Genetic network interactions among replication, repair and nuclear pore deficiencies in yeast

The yeast RAD27 gene encodes a functional homolog of the mammalian FEN1 protein, a structure-specific endo/exonuclease which plays an important role in DNA replication and repair. Previous genetic interaction studies, including a synthetic genetic array (SGA) analysis, showed that the survival of rad27Δ cells requires several DNA metabolic processes, in particular those mediated by all members of the Rad52-dependent recombinational repair pathway. Here, we report the results of our SGA analysis of the collection of non-essential yeast genes against the rad27Δ mutation, which resulted in the identification of a novel synthetic lethal interaction conferred by mutations affecting the Nup84 nuclear pore subcomplex (nup133Δ, nup120Δ and nup84Δ).

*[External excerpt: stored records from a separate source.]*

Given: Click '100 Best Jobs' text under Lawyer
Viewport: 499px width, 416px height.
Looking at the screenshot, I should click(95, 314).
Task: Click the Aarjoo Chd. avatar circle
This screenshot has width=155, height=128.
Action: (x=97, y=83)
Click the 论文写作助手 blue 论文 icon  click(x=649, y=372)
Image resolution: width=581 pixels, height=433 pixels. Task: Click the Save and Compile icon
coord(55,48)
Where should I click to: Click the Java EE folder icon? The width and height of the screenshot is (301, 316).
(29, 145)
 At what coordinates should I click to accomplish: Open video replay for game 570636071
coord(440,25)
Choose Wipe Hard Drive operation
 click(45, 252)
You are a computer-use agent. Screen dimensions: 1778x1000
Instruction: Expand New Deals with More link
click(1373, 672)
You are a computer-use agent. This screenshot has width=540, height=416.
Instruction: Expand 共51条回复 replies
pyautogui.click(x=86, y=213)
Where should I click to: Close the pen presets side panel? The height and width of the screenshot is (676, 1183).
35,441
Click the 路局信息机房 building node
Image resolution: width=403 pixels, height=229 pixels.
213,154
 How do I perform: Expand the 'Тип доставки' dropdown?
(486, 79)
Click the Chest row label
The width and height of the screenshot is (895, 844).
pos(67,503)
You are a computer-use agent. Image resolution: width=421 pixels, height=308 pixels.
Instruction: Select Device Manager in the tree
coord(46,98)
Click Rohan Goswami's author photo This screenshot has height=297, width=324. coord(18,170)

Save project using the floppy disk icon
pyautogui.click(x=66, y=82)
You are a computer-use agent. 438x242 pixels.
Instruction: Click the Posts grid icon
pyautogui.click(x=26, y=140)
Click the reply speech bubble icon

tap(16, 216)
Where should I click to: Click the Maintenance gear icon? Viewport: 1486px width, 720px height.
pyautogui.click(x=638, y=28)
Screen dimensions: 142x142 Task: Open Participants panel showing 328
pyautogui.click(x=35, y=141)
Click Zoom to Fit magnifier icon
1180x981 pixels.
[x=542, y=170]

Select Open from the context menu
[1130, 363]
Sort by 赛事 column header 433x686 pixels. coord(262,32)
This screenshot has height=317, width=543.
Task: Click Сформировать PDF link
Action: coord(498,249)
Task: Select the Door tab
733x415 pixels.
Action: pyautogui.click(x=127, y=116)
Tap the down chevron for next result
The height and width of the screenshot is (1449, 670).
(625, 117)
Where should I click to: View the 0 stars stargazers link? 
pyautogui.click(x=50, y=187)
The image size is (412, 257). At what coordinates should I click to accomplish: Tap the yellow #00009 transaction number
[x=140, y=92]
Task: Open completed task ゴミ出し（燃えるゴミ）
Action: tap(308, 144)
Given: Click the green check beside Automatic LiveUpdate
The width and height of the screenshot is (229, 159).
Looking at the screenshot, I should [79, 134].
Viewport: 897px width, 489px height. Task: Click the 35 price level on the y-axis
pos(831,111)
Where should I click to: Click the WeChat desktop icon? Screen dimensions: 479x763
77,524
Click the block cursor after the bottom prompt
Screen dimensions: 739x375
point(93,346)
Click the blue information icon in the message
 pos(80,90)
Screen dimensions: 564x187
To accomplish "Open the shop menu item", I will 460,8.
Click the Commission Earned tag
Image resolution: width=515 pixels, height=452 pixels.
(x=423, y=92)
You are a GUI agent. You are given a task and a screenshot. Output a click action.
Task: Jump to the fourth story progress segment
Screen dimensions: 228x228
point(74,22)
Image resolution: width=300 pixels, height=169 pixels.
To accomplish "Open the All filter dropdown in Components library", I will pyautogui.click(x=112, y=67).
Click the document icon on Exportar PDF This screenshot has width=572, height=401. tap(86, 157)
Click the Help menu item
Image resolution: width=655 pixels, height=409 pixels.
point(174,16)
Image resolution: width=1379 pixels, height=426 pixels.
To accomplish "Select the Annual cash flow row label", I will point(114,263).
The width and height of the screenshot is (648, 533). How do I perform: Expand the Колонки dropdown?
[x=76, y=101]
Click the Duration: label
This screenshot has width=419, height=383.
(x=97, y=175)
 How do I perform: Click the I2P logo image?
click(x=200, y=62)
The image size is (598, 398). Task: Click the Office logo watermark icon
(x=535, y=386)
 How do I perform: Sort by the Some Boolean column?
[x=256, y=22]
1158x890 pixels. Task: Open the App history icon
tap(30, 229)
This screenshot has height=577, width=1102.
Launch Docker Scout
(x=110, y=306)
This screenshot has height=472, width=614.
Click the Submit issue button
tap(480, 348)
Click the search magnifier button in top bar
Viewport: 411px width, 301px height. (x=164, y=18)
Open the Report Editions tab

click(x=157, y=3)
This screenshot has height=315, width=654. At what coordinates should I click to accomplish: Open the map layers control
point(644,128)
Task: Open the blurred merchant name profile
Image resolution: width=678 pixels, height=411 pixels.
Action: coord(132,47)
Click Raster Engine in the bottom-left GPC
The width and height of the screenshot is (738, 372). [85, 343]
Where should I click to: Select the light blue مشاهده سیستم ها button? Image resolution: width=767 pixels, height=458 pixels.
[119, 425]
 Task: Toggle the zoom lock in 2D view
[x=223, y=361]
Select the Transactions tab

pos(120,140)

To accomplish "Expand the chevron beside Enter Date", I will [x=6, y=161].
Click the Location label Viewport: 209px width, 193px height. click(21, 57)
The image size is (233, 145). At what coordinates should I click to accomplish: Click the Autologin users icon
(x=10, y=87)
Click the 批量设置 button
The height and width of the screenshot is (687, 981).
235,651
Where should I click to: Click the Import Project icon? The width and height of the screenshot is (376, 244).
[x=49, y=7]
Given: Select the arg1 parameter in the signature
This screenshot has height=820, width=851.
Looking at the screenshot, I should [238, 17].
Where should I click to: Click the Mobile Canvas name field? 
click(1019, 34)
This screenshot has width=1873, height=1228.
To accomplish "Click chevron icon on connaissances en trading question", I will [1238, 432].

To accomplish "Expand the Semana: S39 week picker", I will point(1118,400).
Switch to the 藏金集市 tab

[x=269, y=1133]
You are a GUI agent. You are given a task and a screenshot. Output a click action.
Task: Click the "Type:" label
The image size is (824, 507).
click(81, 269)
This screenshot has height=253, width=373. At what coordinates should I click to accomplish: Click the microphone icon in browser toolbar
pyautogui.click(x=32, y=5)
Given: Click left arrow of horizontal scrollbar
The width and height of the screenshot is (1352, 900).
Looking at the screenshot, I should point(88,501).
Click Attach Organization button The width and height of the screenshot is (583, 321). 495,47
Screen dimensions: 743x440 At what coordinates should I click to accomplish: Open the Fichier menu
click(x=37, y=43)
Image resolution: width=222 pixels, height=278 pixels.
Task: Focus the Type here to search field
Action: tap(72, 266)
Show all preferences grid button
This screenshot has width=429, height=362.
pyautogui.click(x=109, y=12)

Additional screens showed that all Rad52 group genes are required for the survival of the nup133Δ and nup120Δ mutants, which are defective in nuclear pore distribution and mRNA export, but not of the nup133ΔN mutant, which is solely defective in pore distribution. This requirement for the DNA double-strand break (DSB) repair pathway is consistent with the observation that, like rad27Δ, the nup133Δ, nup120Δ and nup84Δ mutants are sensitive to methyl methanesulfonate (MMS). Furthermore, nup133Δ cells exhibit an increased number of spontaneous DNA repair foci containing Rad52. Altogether, these data suggest that the pathological interactions between the rad27Δ and specific nupΔ mutations result from the accumulation of unrepaired DNA damages.